* À faire
a: Répondez à ces questions sur la critique du film :
(i) Comment s'appelle le professeur de Minato ?
(ii) Quel thriller norvégien est cité, et qui l'a signé ?
(iii) Quelle comédienne joue le rôle de la mère ?
b: Citez la partie de la critique du film qui commence par "Saori est une" et va jusqu'à "dernier brutalise Minato.".

* Extrait du document
_ _ _ _ _ _ _

Monstres ou Innocents ?
Saori est une mère célibataire qui tente d’élever son fils Minato dans le respect des anciens et des valeurs morales. Installée dans un petit appartement au cœur d’une banlieue japonaise, elle constate que son enfant rentre de l’école avec des blessures et que certaines de ses affaires disparaissent. Inquiète et suspicieuse, elle se rend auprès de son professeur Monsieur Hori et réalise que ce dernier brutalise Minato.
Face à une directrice insensible et au manque de sanctions de l’équipe éducative, Saori commence à mener son enquête. Interrogeant les élèves ou les professeurs, elle découvre toutes sortes d’indices et cherche à comprendre ce qui se passe au sein de cet étrange établissement mais aussi dans la tête de son fils…
Un scénario en double lecture
Le nouveau film de Kore-Eda Hirokazu (Une affaire de famille, La vérité, Les bonnes étoiles) présente une très belle construction scénaristique qui nous entraine au cœur d’un climat paranoïaque pour nous proposer en seconde partie un superbe retournement. Kore-Eda Hirokazu a en effet conçu son œuvre cinématographique via une double lecture confrontant les ténèbres à la lumière.
Aussi joueur que manipulateur, le talentueux réalisateur nous prend sans cesse à témoin et place graduellement des clefs au fil de sa narration qui troublent nos esprits avec maestria.
Un film entre douceur et cruauté
Grace aux non-dits et au climat de violence sous-jacente, le spectateur est sans cesse désorienté, d’autant plus que les acteurs sont étonnants de réalisme. Emmitouflés dans leurs silences et leurs secrets, ils font preuve de doutes et d’une cruauté doucereuse qui nous rappelle le cynisme du thriller norvégien The Innocents (signé Eskil Vogt) mettant en scène des enfants assassins.
Dans le rôle de la mère, la comédienne Sakura Andô compose un personnage à la fois fort et sensible qui tente de faire perdurer la fragile complicité qu’elle a réussi à créer avec son fils Minato.

_ _ _ _ _ _ _

* Données recueillies
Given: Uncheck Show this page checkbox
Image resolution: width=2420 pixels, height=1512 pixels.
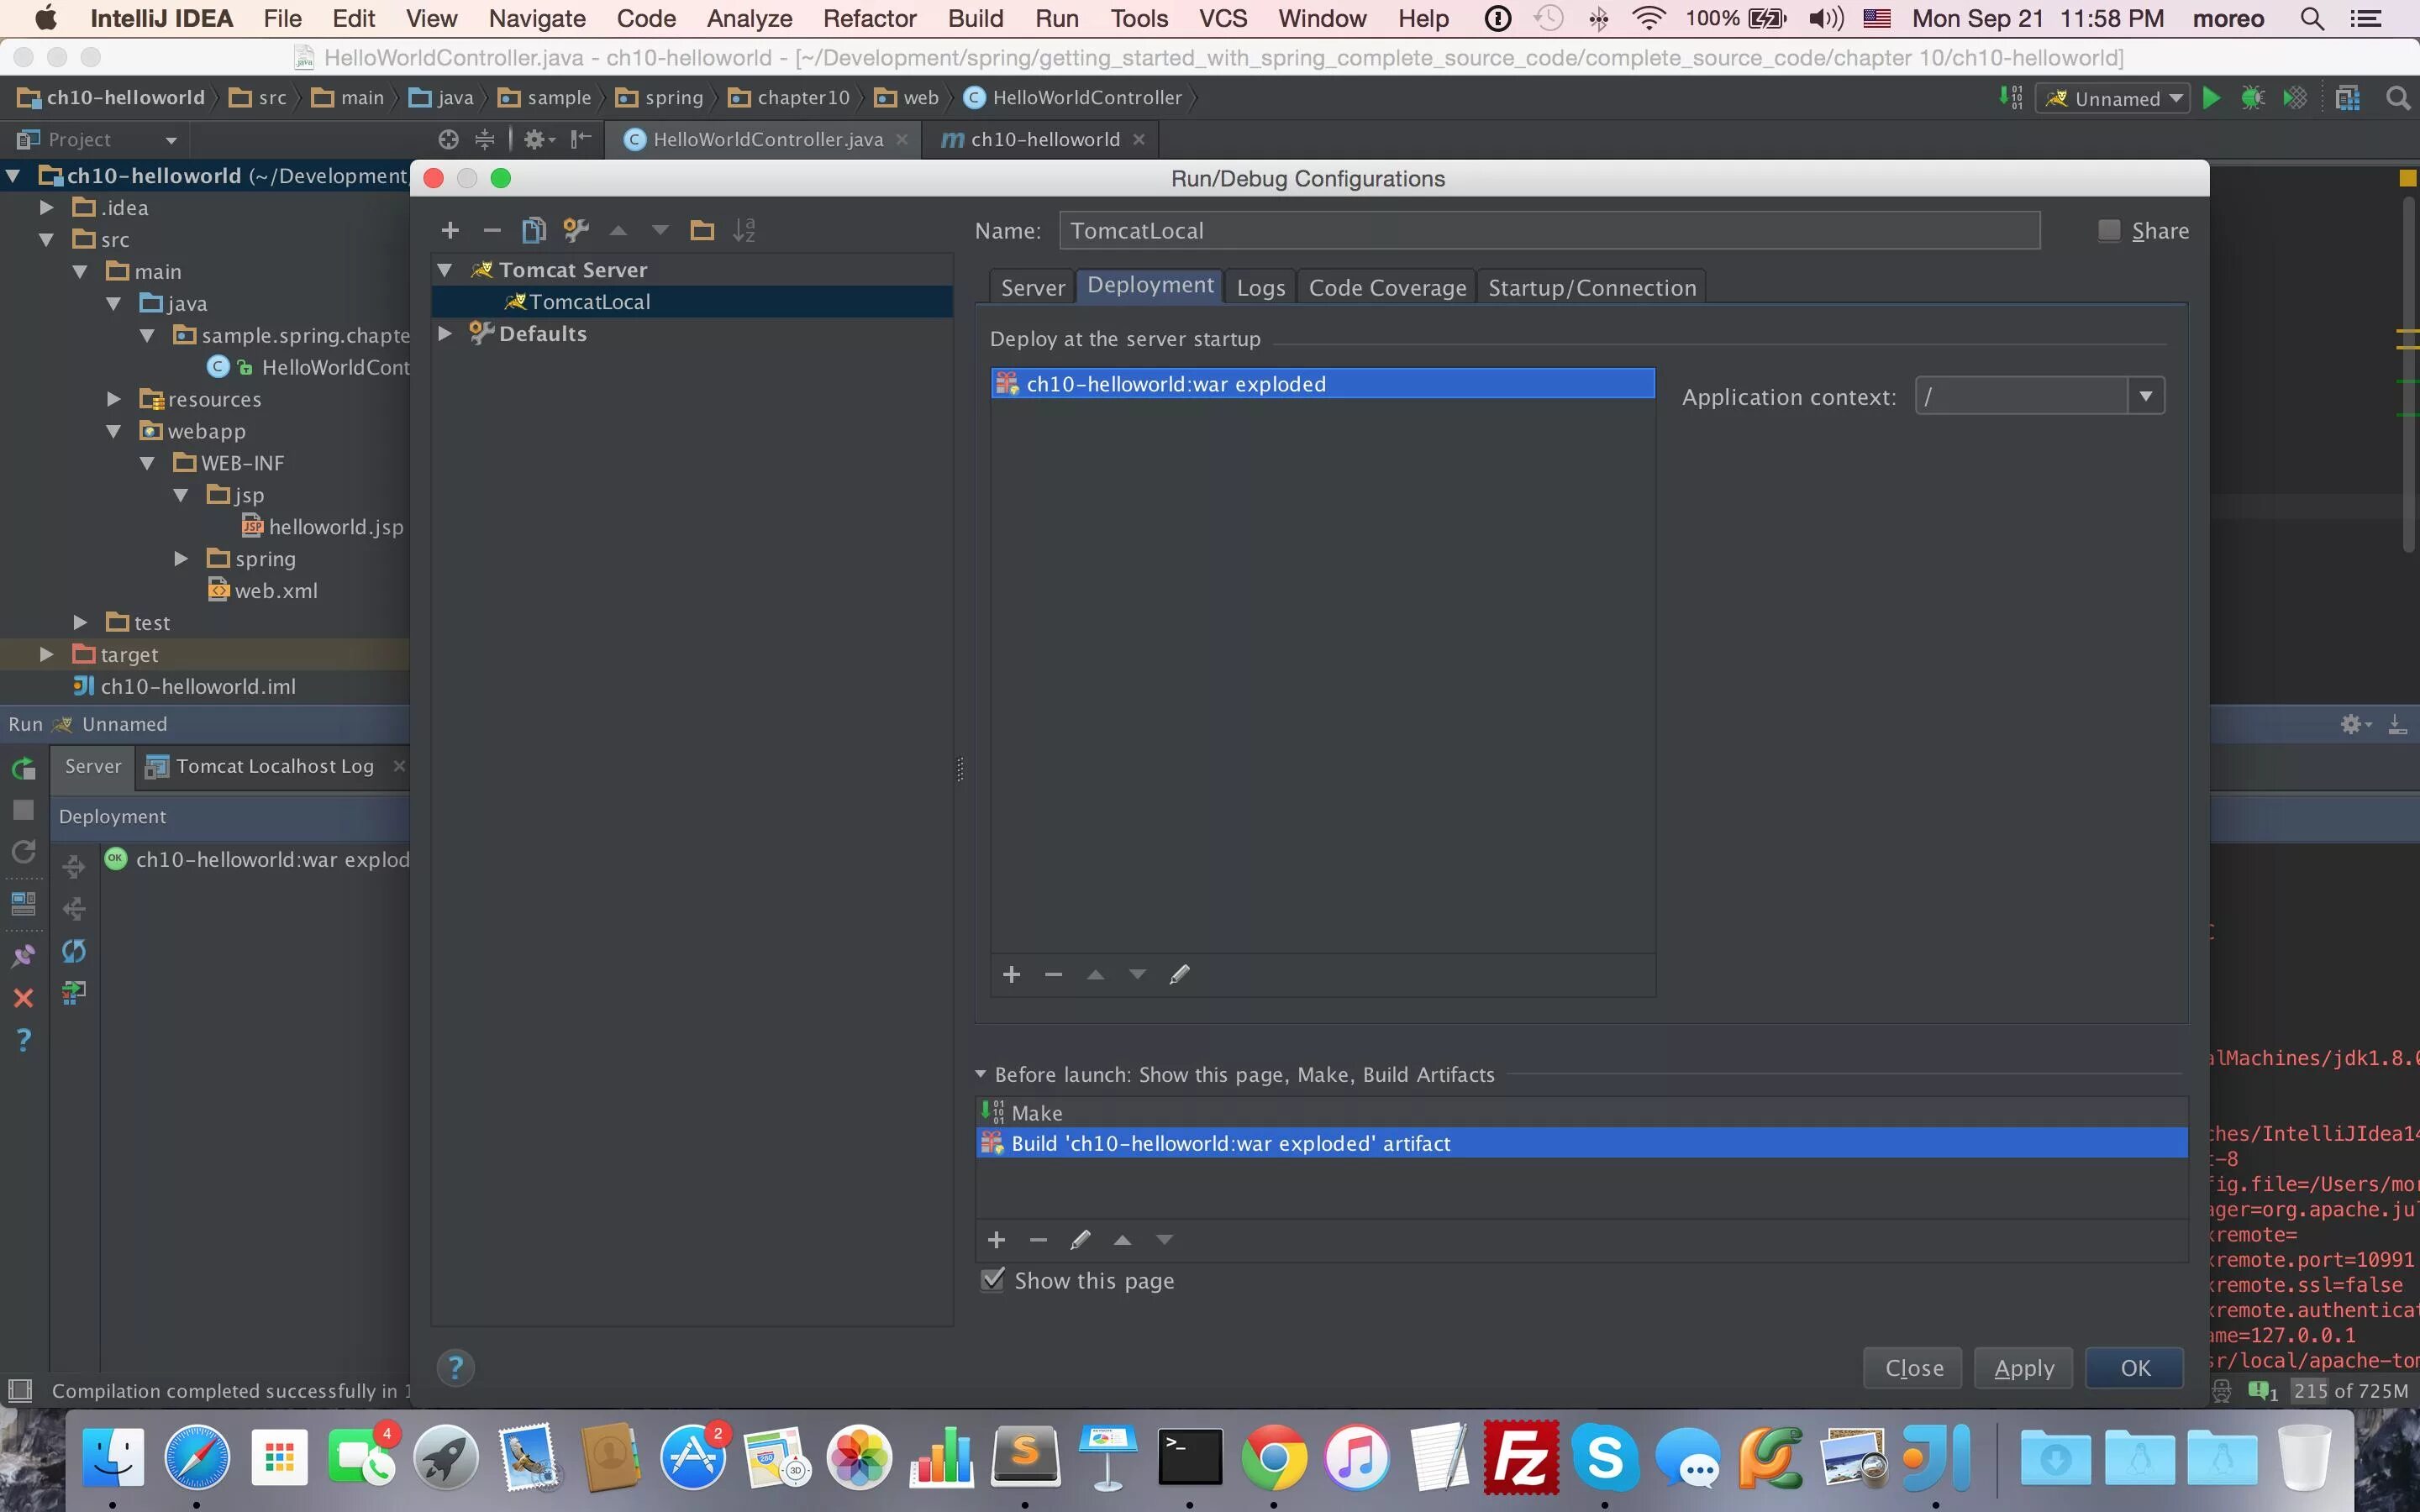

_ _ _ _ _ _ _

* Les réponses
a:
(i) Monsieur Hori.
(ii) The Innocents, signé Eskil Vogt.
(iii) Sakura Andô.

b:
Saori est une mère célibataire qui tente d’élever son fils Minato dans le respect des anciens et des valeurs morales. Installée dans un petit appartement au cœur d’une banlieue japonaise, elle constate que son enfant rentre de l’école avec des blessures et que certaines de ses affaires disparaissent. Inquiète et suspicieuse, elle se rend auprès de son professeur Monsieur Hori et réalise que ce dernier brutalise Minato.